An important, though numerically small, element in the population of the larger cities are the mestizos, or half-breeds, the result of admixture either between the Chinese or the Spanish and the natives. These mestizos occupy about the same social position as the mulattos of the United States. But they are the richest and most enterprising among the native population.

The most important personage is the cura, or parish priest. He is in most instances a Spaniard by birth, and enrolled in one or other of the three great religious orders, Augustinian, Franciscan, or Dominican, established by the conquerors. At heart, however, he is usually as much, if not more, of a native than the natives themselves. He is bound for life to the land of his adoption. He has no social or domestic tie, no anticipated home return, to bind him to any other place.
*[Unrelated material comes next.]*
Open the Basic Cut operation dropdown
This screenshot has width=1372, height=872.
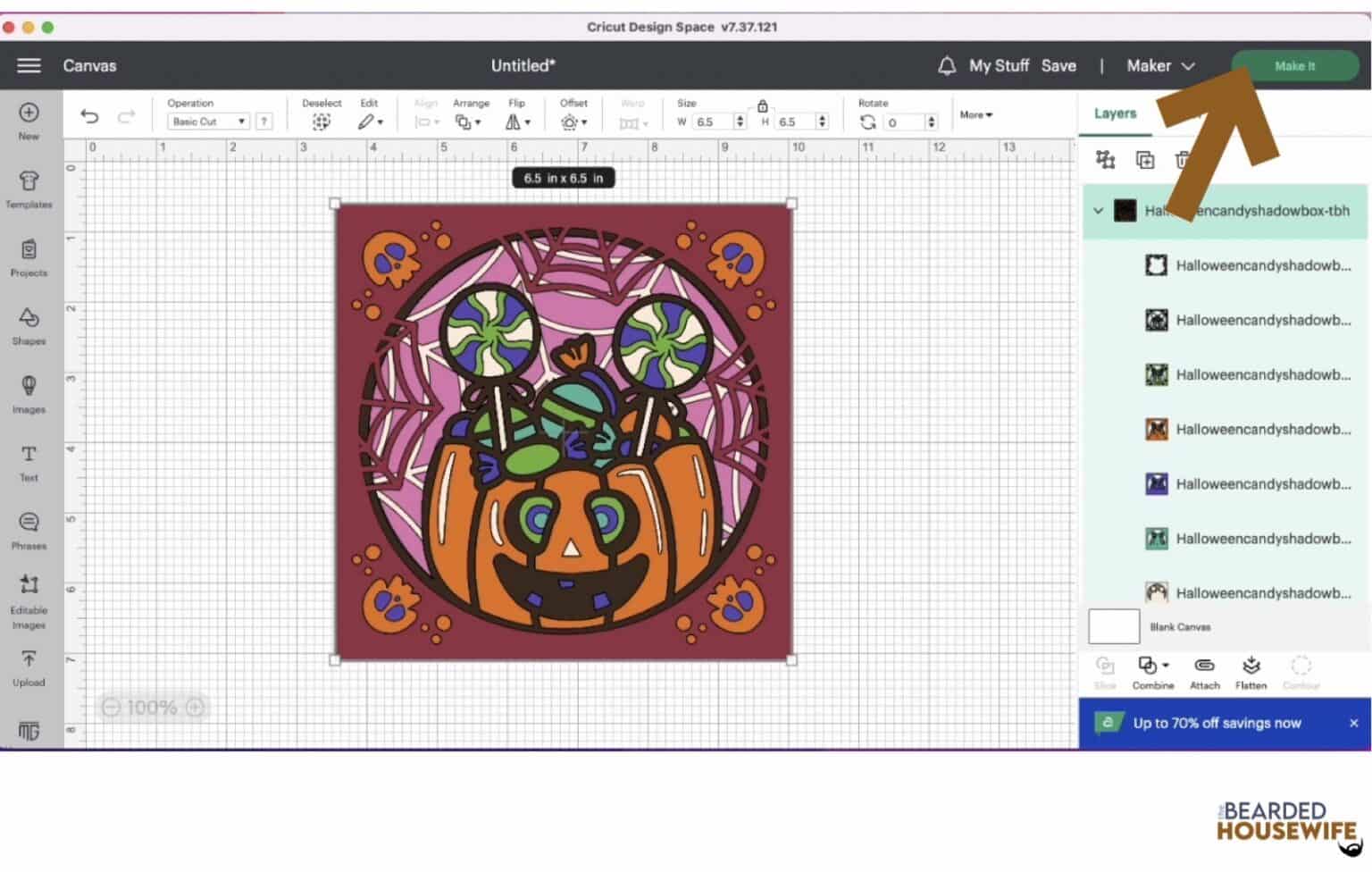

Next to the church, the greatest Sunday and holiday resort in a Philippine village is the cock-pit, usually a large building wattled like a coarse basket and surrounded [pg 368]by a high paling of the same description, which forms a sort of courtyard, where cocks are kept waiting their turn to come upon the stage, when their owners have succeeded in arranging a satisfactory match. It is claimed that many a respectable Malay father has been seen escaping from amid the ruins of his burning home bearing away in his arms his favourite bird, while wife and children were left to shift for themselves.